Everett is the Hugh Everett who formulated the Everett/Wheeler hypothesis which is the quantum mechanical solution that uses parallel universes. So this is the beginning of the information basis, but there’s more.

From this Scientific American article by Tim Folger on John Archibald Wheeler:

“What is reality, then? Wheeler answers his own question with the koanlike phrase 'it from bit.' Wheeler explains the phrase as follows: "Every 'it'—every particle, every field of force, even the spacetime continuum itself—derives its function, its meaning, its very existence entirely—even if in some contexts indirectly—from the apparatus-elicited answers to yes-or-no questions, binary choices, bits."

Folger also writes, “Wheeler was one of the first prominent physicists seriously to propose that reality might not be a wholly physical phenomenon. In some sense, Wheeler suggested, reality grows out of the act of observation, and thus consciousness itself; it is ‘participatory.’”

So if the universe is participatory and based on information, then the secret is to determine how to manipulate that information so that the participatory universe gives us the result that we want: time travel.

It is no longer dependent upon energy and matter and is beyond the constraints of relativity theory.
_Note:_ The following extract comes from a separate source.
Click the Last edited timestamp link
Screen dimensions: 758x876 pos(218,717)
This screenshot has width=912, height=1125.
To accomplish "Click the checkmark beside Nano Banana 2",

This information isn’t coming from some New Age guru, this is from one of the greatest physicists of all time and this is why Michio Kaku is a rank amateur when it comes to time travel theory. He’s hopelessly out of date on it and so is everyone else cited by the popular media.

"How can that be?", you ask. Simple. Because not a single one of them — not Brian Greene, Sean Carroll, Kip Thorne, Stephen Hawking, Paul Davies, Ed Farhi, Paul Halpern, Brian Cox, Jim Morison, Ronald Mallett, none of them is working on making time travel a reality.

So, if you want your 2017 Lamborghini tuned up, do you take it to a guy that's never worked on a foreign car, let alone a Lamborghini? No. Then why listen to a bunch of physicists who have never done any serious work on time travel? And I'm sorry, when the first word out of their mouths is "relativity", they're saying, "Metric tools? What'sthem? But I got all the latest wrenches, even a couple of them there 3/16ths..."

But I still haven’t answered the Sanford’s question. However, I’ve given the basis for the answer. The answer is that any proper, practical time machine will manipulate the participatory aspect of the universe so that it causes into existence a new, parallel universe copy of the past time period that is targeted. This doesn’t happen in space. It happens on Earth. The information basis for this new parallel universe copy is triggered so it is manifested where the time travel incident takes place.

Conservation of energy laws are maintained with no new entropy introduced, due to the fact that this new parallel universe appears with the time traveler already in it. Thus, practical time travel is instantaneous, seamless and as undetectable in experience, as the constant splitting of reality into parallel universes, is.

This is no longer up for debate — parallel universes have been proven to be real through physical experiments described inTim Folger Discovers A Time Machine.

Here is Wheeler describing a key component to the time travel puzzle, the delayed choice experiment that appears to change the past.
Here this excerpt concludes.